I haven’t said too much about our farm share lately, suffice it to say our fridge is constantly full of greens and other stuff. We’ve gotten quite a few carrots and beets, which are delicious. Last week I tried a beet-potato pancake for dinner and it was great. Shredded beets and potatoes are simply seasoned with salt and pepper and smushed into a pan with melted butter in it. When it’s nice and browned you turn it over (carefully!) and let it cook another ten minutes. The color of the shredded beets was beautiful-a sort of clear magenta. Unfortunately, I did not take a photo. I had hoped to be able to can the beets and carrots, but they are a low acid food and not suitable for boiling water processing, which is all I’m up to attempting. I’m a bit overwhelmed by the eggplants, though. I did look back here and see what I made last year and made that (stuffed eggplant), which was good. I also made sage pesto for the freezer and carrot-leek soup for the freezer.
The other night I made a pavlova with fresh peaches and blueberries. It was heavenly.
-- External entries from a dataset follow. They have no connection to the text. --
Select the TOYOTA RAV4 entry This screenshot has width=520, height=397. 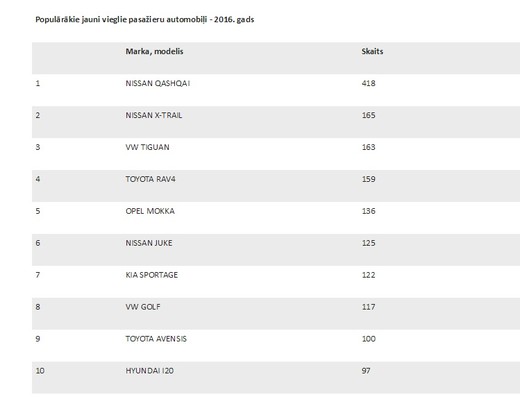pyautogui.click(x=150, y=179)
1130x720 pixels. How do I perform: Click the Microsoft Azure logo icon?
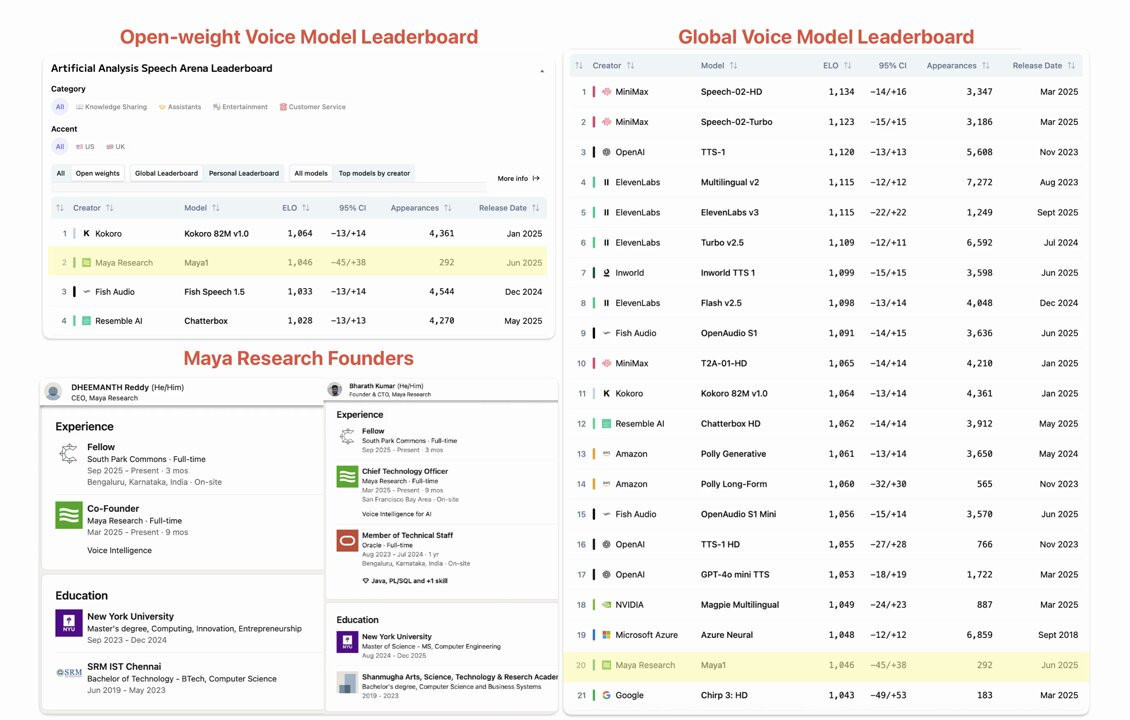coord(606,635)
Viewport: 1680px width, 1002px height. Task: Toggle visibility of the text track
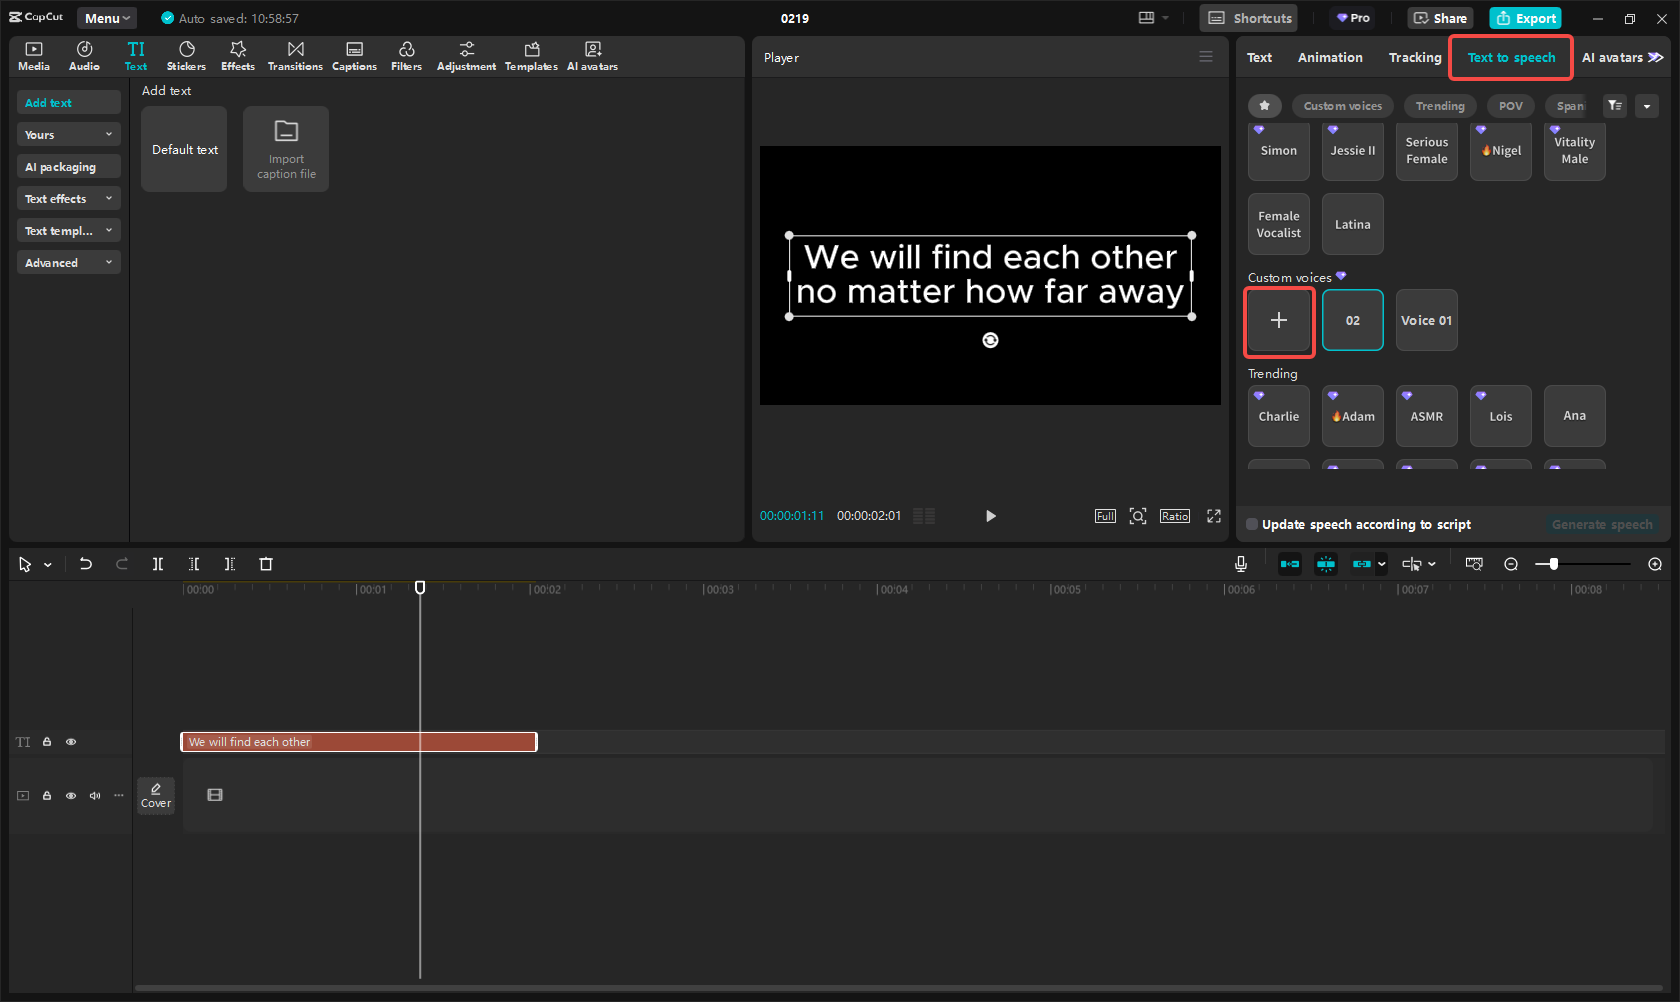tap(71, 742)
We had Mary Lynn to dinner and she described it as “oxygen for my stomach.” We kept eating and eating it because it is like air. And then we stood up and realized we ate too much. In fact, next time I make a pavlova I’m going to drastically cut the sugar in the meringue. The recipe calls for 1 1/4 c sugar, but I don’t think it needs to be that sweet. Oh, and I flavored mine with a few drops of almond extract. Here it is:
Here is the meringue going into the oven (I piled it onto a 9 inch circle of parchment paper to make it easy to make a nice circle.):
Now, on to the pickles. We got a lot of cucumber this week and I thought it was time I started canning. You’ll recall that last summer I made spaghetti sauce and canned it. Well, I’d like to try my hand this year at pickles, salsa, peach chutney, and other stuff. It seemed pretty straightforward and easy. Though I have now learned it takes forever for the water to boil in the giant canner so I should start that like a half hour ahead of time.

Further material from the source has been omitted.